Exploring Portals to a Hidden Sector Through Fixed Targets

Abstract

We discuss the sensitivity of neutrino experiments at the luminosity frontier to generic hidden sectors containing new (sub)-GeV neutral states. The weak interaction of these states with the Standard Model can be efficiently probed through all of the allowed renormalizable `portals' (in the Higgs, vector, and neutrino sectors) at fixed target proton beam facilities, with complementary sensitivity to colliders. We concentrate on the kinetic-mixing vector portal, and show that certain regions of the parameter space for a new secluded U(1) gauge sector with long-lived sub-GeV mass states decaying to Standard Model leptons are already severely constrained by the datasets at LSND, MiniBooNE, and NuMI/MINOS. Furthermore, scenarios in which portals allow access to stable neutral particles, such as MeV-scale dark matter, generally predict that the neutrino beam is accompanied by a `dark matter beam', observable through neutral-current-like interactions in the detector. As a consequence, we show that the LSND electron recoil event sample currently provides the most stringent direct constraint on MeV-scale dark matter models.

Figures (3)

• Figure 1: Sensitivity of LSND to decays $V\rightarrow e^+e^-$. The light, medium, and dark shaded regions indicate more than 10, 1000, and $10^6$ expected events respectively. The left panel shows events due to vectors arising from $\pi^0\rightarrow \gamma V$ decays, while the right panel shows events arising from $\Delta(1232)\rightarrow N V$.
• Figure 2: On the left we show the Higgs$'$ decay length $c \tau$ for $\kappa=10^{-2}$ and $\alpha'=\alpha$. The regions are $c \tau<1$m (white), 1 - $10^3$m (light), $10^3-10^6$m (medium), and $> 10^6$m (dark).

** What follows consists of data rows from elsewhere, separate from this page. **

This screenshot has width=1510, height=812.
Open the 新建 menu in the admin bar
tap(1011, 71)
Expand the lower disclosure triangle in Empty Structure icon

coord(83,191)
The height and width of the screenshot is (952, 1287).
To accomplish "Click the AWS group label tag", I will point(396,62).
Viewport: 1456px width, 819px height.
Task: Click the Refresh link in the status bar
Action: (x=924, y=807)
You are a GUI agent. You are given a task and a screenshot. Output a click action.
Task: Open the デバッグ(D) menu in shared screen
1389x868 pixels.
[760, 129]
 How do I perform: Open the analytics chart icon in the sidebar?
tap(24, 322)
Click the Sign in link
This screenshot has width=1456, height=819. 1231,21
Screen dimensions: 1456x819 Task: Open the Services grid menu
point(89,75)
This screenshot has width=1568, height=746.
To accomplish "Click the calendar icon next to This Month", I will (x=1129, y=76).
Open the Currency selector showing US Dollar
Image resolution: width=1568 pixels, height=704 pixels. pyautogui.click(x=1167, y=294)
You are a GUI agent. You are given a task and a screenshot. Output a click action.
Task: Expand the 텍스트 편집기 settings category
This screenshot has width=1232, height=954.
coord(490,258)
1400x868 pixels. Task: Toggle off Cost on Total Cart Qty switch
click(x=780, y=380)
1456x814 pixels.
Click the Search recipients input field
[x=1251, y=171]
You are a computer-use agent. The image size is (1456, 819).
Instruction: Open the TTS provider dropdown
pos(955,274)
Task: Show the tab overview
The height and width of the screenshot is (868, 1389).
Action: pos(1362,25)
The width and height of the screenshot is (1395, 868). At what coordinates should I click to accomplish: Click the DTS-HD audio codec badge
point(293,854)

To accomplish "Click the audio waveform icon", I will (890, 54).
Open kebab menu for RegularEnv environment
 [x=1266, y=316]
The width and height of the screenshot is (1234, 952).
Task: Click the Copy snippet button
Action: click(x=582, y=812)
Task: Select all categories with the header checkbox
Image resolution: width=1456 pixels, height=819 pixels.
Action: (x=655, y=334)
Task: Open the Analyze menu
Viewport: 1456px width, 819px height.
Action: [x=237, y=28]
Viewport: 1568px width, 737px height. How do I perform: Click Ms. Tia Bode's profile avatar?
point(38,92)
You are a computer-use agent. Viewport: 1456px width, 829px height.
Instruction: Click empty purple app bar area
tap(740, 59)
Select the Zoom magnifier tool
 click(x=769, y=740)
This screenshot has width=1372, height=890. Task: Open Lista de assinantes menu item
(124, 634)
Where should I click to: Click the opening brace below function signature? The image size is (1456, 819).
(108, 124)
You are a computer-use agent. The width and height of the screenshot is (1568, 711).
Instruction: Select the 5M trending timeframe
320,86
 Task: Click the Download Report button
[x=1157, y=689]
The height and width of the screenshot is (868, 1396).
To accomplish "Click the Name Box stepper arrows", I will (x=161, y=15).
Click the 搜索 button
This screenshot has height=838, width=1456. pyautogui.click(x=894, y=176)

On the right, we show the sensitivity of LSND ($\pi^0 \to \gamma V h'$ - dark), MiniBooNE ($\rho,\omega \to h'V$ - light), MiniBooNE ($\rho,\omega \to h'V$, muon events only - medium), and MINOS (QCD $\to Vh'$, muon events only - medium), indicating more than 10 events expected in the detector.
• Figure 3: Expected number of neutral current like electron events induced by MeV-scale dark matter scatterings in the LSND detector. We show regions with greater than 10 (light), 1000 (medium), and $10^6$ (dark) expected events. Regions below the black line correspond to a strong coupling regime, with values of $\alpha'> 4\pi$.